As encouraging as the development of young players Jackie Bradley, Jr., and Xander Bogaerts has been during the early part of the Boston Red Sox season, there’s good reason to believe the Sox youth movement isn’t finished yet.
In case you missed it, star Boston Red Sox prospect Henry Owens lived up to the hype in the Portland Sea Dogs season opener Thursday night by pitching six no-hit innings in a 5-0 win in Reading, Pa.
Fellow “Top 100” prospect Mookie Betts, an infielder, went 4-4 with a homerun in that game. The Sea Dogs, which are the Double-A minor league affiliate of the Red Sox, are jam packed with highly rated players who are expected to shine at the major league level in the 2015 or 2016 season — if they’re not called up to play in Boston later this season.

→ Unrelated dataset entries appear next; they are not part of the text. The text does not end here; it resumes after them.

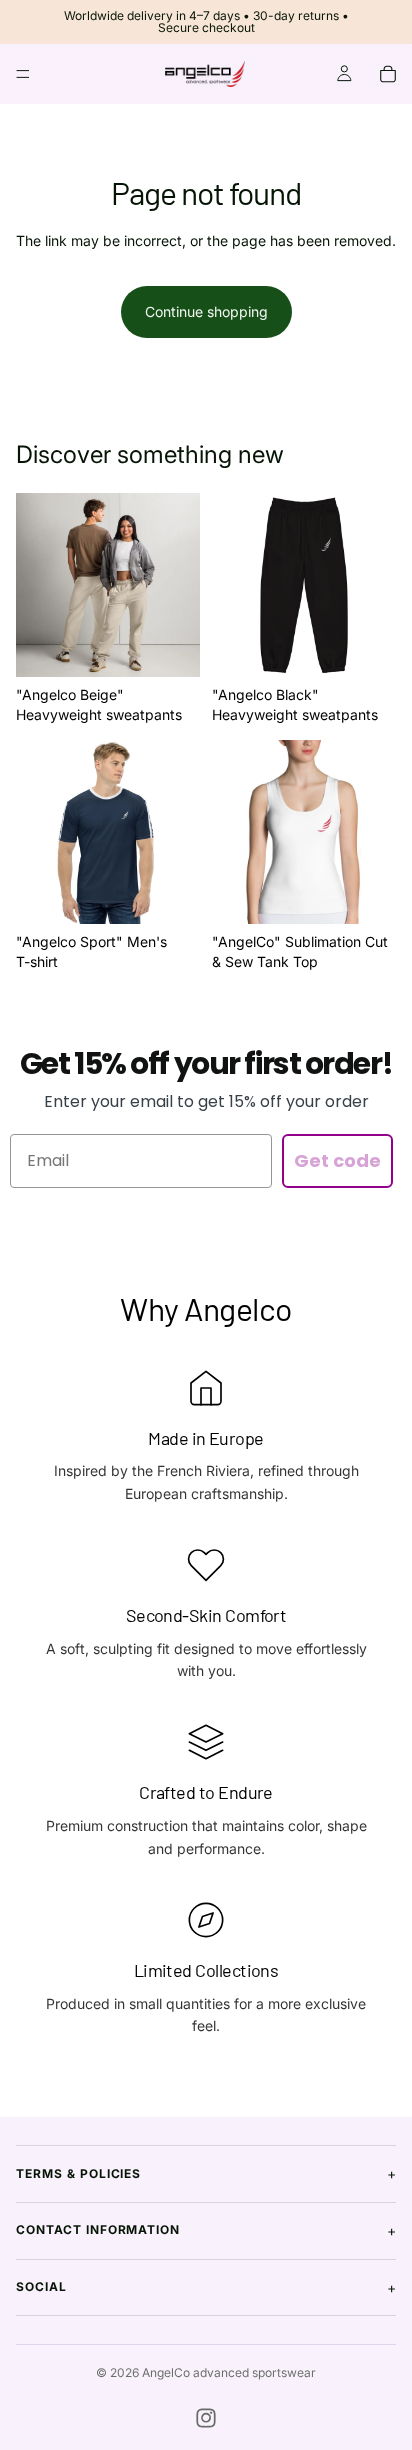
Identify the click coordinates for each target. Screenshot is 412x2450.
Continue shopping (206, 311)
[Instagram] (206, 2418)
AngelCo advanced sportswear (229, 2372)
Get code (337, 1160)
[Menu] (23, 74)
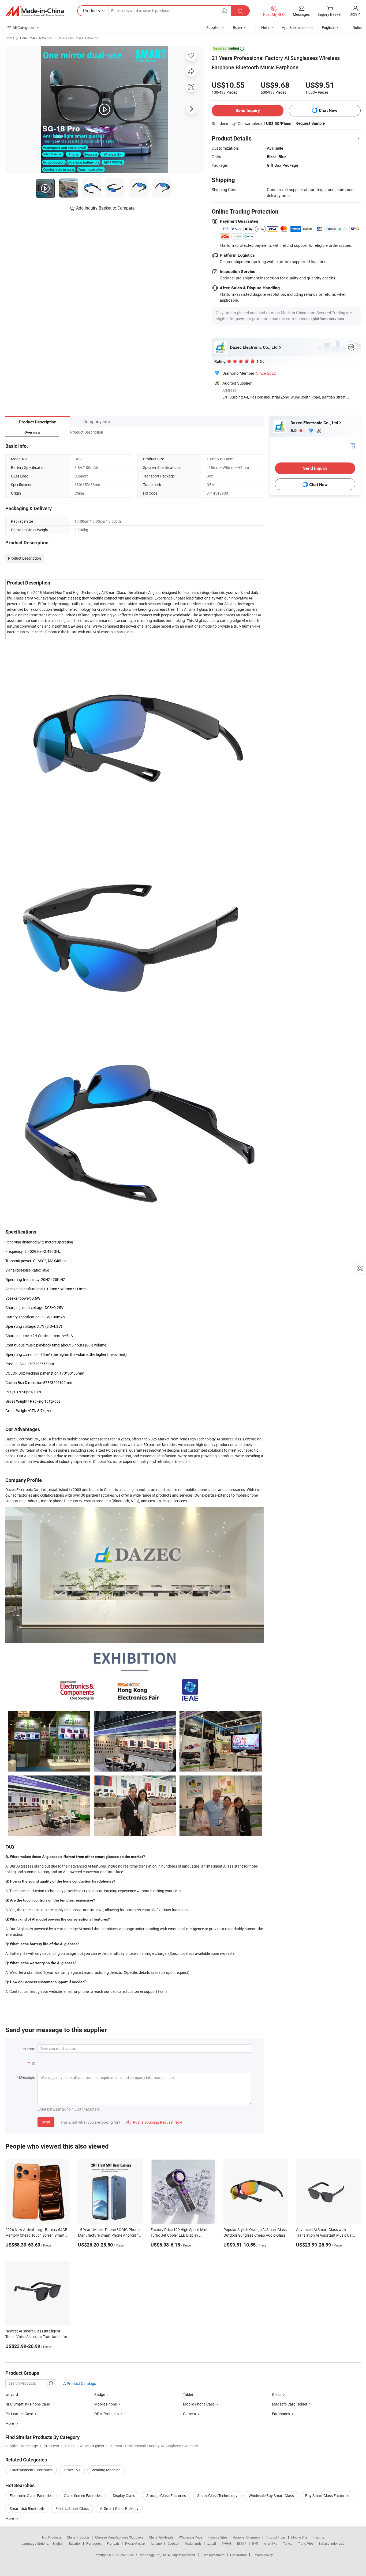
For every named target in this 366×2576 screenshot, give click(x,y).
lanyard (11, 2394)
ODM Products (106, 2413)
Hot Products (51, 2537)
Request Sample (310, 123)
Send (46, 2121)
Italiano (156, 2543)
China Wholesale (161, 2537)
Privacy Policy (262, 2555)
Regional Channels (246, 2537)
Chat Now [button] (328, 110)
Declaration (238, 2555)
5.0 (294, 430)
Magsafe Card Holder (289, 2404)
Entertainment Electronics (31, 2469)
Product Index (276, 2537)
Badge (99, 2394)
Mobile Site (299, 2537)
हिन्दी (255, 2543)
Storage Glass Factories (166, 2495)
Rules (357, 27)
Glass (276, 2394)
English (58, 2543)
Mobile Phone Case (199, 2404)
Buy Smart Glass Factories (327, 2495)
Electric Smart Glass (72, 2508)
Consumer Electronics (36, 38)
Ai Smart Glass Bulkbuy (119, 2508)
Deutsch (173, 2543)
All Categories (24, 27)
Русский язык (135, 2543)
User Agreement (213, 2555)
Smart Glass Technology (217, 2495)
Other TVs (72, 2469)
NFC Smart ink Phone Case (27, 2404)
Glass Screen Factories (83, 2495)
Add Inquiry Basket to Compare (105, 208)
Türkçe (287, 2543)
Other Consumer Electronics (78, 38)
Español (75, 2543)
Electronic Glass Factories (31, 2495)
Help (265, 27)
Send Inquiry (248, 110)
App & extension (295, 27)
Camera (189, 2413)
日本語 (242, 2543)
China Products (78, 2537)
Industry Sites (217, 2537)
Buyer (237, 27)
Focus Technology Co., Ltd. (148, 2555)
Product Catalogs (81, 2383)
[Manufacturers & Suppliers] (34, 11)
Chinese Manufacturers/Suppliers (119, 2537)
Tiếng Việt (305, 2543)
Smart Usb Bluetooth (27, 2508)
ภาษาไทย (270, 2543)
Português (93, 2543)
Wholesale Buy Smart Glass (271, 2495)
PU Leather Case (19, 2413)
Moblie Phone (105, 2404)
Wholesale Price (190, 2537)
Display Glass (124, 2495)
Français (113, 2543)
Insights (318, 2537)
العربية (211, 2543)
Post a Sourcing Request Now (154, 2122)
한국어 (226, 2543)
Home (9, 38)
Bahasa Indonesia (332, 2543)
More (10, 2518)
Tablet (188, 2394)
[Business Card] (352, 445)
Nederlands (193, 2543)
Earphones (281, 2413)
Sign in (355, 14)
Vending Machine (106, 2469)
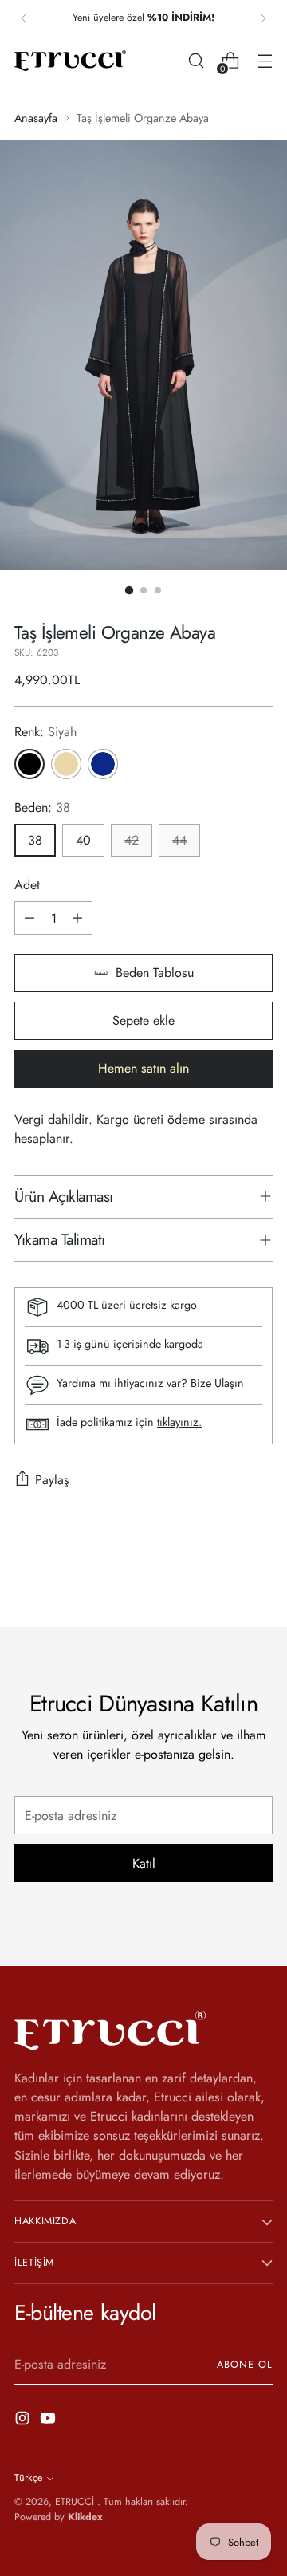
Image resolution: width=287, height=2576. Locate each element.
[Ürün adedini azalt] (29, 918)
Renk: (45, 732)
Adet (27, 885)
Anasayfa (35, 118)
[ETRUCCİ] (70, 60)
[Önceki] (23, 18)
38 (35, 840)
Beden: (42, 807)
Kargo (112, 1119)
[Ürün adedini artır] (77, 918)
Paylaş (52, 1480)
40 (83, 840)
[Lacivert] (103, 764)
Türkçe (28, 2478)
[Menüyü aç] (264, 61)
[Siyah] (29, 764)
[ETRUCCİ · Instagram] (23, 2421)
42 (131, 840)
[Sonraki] (263, 18)
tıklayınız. (179, 1422)
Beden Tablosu (155, 972)
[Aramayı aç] (195, 61)
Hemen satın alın (143, 1068)
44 (179, 840)
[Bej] (66, 764)
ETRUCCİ (76, 2502)
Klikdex (85, 2517)
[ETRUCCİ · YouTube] (49, 2421)
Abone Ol (245, 2364)
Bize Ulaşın (217, 1383)
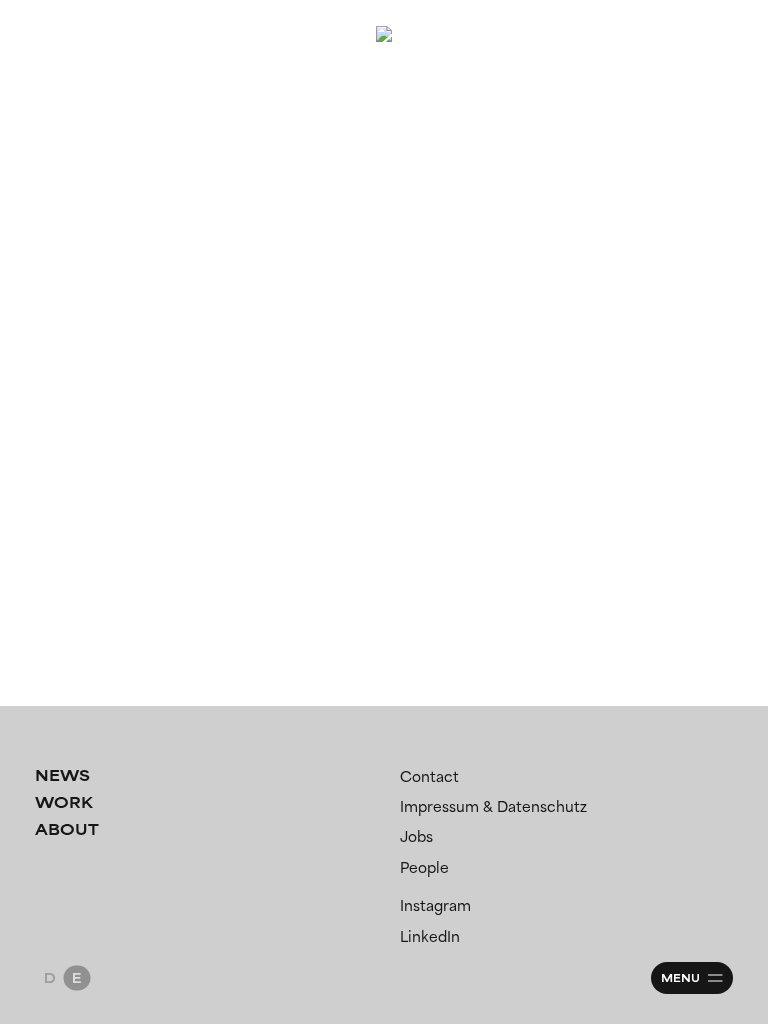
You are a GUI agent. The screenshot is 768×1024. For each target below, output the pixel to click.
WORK (64, 802)
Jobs (416, 836)
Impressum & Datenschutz (493, 806)
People (424, 867)
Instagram (435, 905)
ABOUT (67, 829)
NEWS (62, 775)
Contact (429, 776)
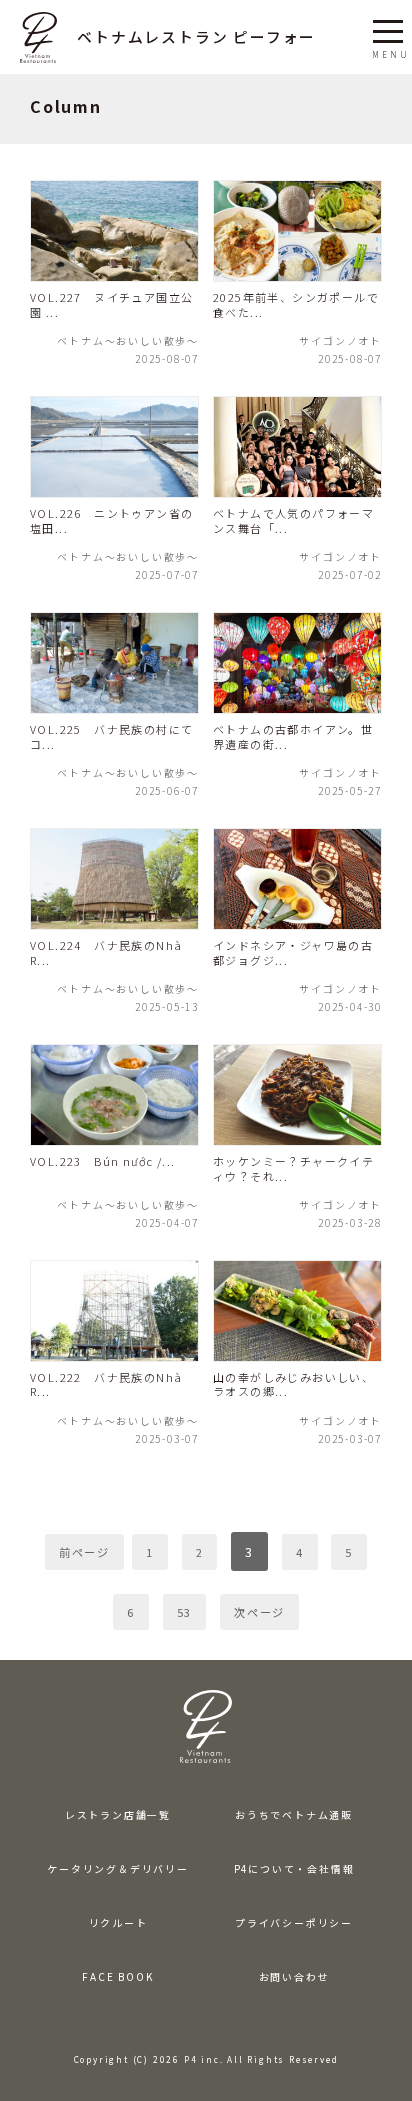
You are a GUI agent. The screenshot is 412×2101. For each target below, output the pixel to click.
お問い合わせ (294, 1977)
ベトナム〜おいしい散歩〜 (128, 339)
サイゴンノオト (340, 339)
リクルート (118, 1923)
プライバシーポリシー (294, 1923)
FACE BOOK (117, 1977)
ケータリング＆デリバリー (118, 1869)
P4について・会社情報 (294, 1869)
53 (185, 1612)
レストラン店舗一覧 (118, 1815)
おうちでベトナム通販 (294, 1815)
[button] (388, 28)
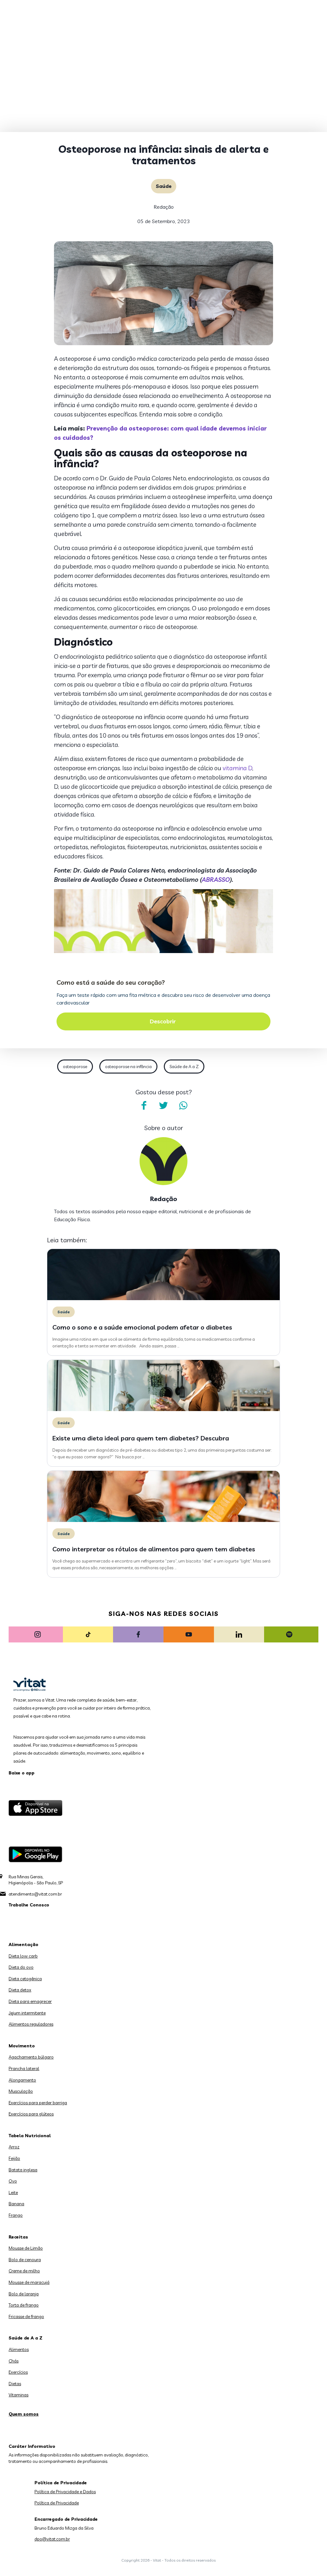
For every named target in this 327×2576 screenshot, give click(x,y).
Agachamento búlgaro (31, 2057)
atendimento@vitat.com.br (35, 1894)
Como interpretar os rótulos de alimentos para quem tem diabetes (153, 1549)
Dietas (15, 2383)
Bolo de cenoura (25, 2259)
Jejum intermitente (27, 2013)
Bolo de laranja (24, 2294)
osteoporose (75, 1066)
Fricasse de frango (26, 2316)
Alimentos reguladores (31, 2024)
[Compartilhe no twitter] (163, 1105)
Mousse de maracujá (29, 2282)
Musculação (21, 2091)
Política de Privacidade (56, 2503)
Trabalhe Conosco (29, 1905)
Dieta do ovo (21, 1967)
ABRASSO (216, 879)
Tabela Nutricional (30, 2135)
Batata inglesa (23, 2170)
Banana (16, 2204)
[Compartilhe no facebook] (143, 1105)
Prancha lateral (24, 2068)
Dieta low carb (23, 1956)
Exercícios (18, 2372)
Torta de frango (24, 2305)
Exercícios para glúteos (31, 2114)
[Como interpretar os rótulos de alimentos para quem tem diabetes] (163, 1520)
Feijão (14, 2158)
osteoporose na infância (128, 1066)
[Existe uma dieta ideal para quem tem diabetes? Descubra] (163, 1409)
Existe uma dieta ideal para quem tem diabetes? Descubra (140, 1438)
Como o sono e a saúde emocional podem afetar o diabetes (142, 1327)
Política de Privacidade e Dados (65, 2492)
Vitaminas (18, 2395)
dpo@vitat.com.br (52, 2539)
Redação (164, 207)
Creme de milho (24, 2271)
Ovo (13, 2181)
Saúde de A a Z (184, 1066)
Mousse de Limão (26, 2248)
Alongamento (22, 2080)
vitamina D (237, 768)
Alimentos (19, 2349)
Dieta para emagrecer (30, 2001)
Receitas (18, 2237)
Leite (13, 2192)
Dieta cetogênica (25, 1979)
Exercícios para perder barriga (38, 2103)
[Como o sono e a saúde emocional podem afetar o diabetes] (163, 1298)
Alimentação (23, 1944)
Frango (16, 2215)
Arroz (14, 2147)
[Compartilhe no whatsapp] (183, 1105)
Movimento (22, 2046)
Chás (14, 2361)
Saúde (163, 186)
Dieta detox (20, 1990)
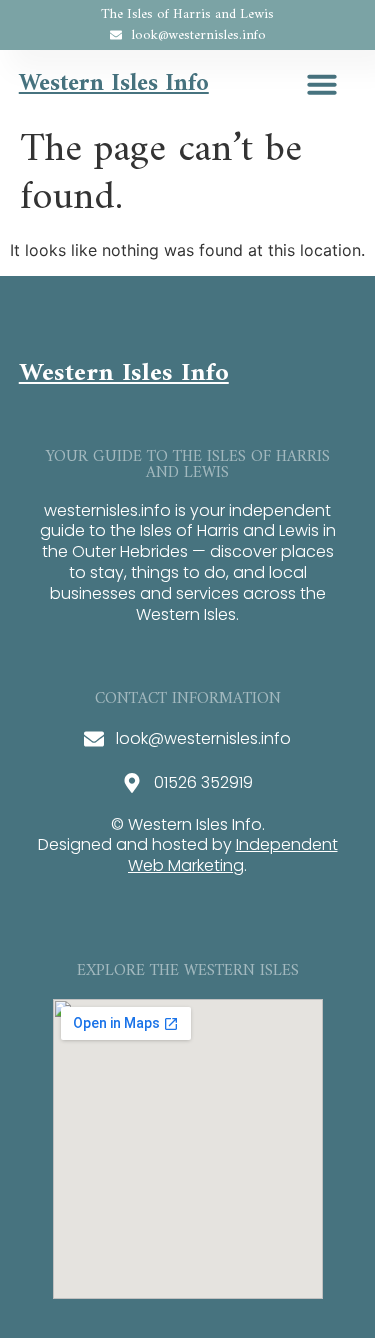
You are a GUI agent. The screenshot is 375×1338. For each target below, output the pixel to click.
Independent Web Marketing (233, 855)
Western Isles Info (114, 84)
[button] (322, 84)
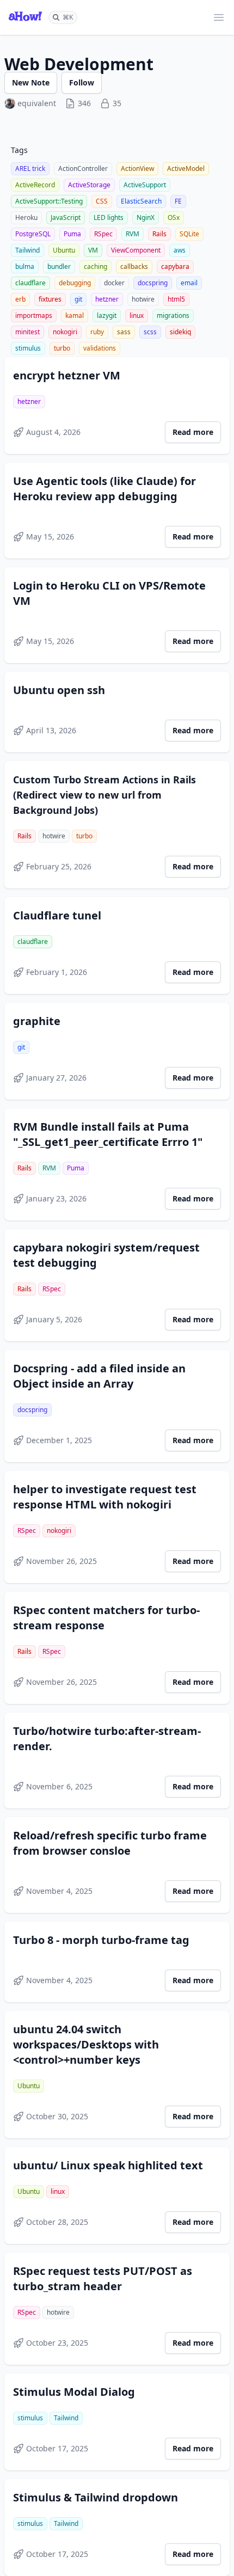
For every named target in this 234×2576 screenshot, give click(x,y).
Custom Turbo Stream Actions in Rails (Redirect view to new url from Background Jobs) (104, 795)
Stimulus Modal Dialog (74, 2391)
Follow (81, 82)
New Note (31, 82)
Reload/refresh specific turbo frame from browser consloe (110, 1843)
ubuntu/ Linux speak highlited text (108, 2165)
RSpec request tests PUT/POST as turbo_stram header (102, 2278)
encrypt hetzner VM (66, 375)
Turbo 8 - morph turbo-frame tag (101, 1940)
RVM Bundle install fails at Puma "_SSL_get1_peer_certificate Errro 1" (107, 1134)
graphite (36, 1021)
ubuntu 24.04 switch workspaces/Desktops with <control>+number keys (86, 2044)
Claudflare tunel (57, 915)
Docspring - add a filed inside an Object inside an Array (99, 1376)
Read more (193, 432)
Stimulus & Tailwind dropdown (95, 2497)
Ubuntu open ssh (59, 690)
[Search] (62, 17)
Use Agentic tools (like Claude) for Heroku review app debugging (104, 489)
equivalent (36, 103)
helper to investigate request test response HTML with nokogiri (104, 1497)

Which brings us to the point of this post: ESPN on Thursday listed the best places in America to catch elite prospects this baseball season, and Portland is right up there.
Baseball’s minor league rosters are somewhat cyclical, with players rotated through based on their development, and personnel moves by the major league clubs dramatically affecting how strong teams like the Sea Dogs are from one year to the next. If the Red Sox make some scouting mistakes and draft poorly, or trade away a top Double-A player along the way, their minor league teams in places like Portland and Pawtucket suffer.
For the 2014 season, anyway, the stars are aligned for prospect watching in Maine’s largest city.
In addition to Owens and Betts, ESPN notes that catcher Blake Swihart, a 2011 first round draft pick, and shortstop Deven Marrero, a 2012 first rounder, make Portland a special place to watch baseball this spring, summer and fall.
The Sea Dogs’ home opener is on Thursday, in case you’re wondering.
Here’s what ESPN’s Keith Law wrote about the Red Sox farm system and Sea Dogs, in particular:
The Red Sox’ system is strong top to bottom, but they’ve spread their prospects out enough that a fan hoping to see their top 10-15 guys will have to put some miles on his or her car to get it done.
Portland gets the edge for me as Boston’s most prospect-laden club, edging out Pawtucket, which has four of the team’s top 10 prospects but also a lot of journeymen filling out the roster. The Sea Dogs have three of the team’s top 10 in Owens, Swihart and Betts, and most nights the infield will be loaded with guys who are young enough and talented enough to be worth watching; even infielder Derrik Gibson, an off-the-charts athlete who’s never filled out or added enough strength to hit quality pitching, is on the bench and will probably be the backup infielder.
[First baseman Travis] Shaw is a bounce-back candidate, a bat-only guy with feel to hit and above-average power. The rotation is the weak spot — after Owens, [Miguel] Pena is the only other pitcher young enough to call him a serious prospect, and he’s probably a reliever, if anything, down the road.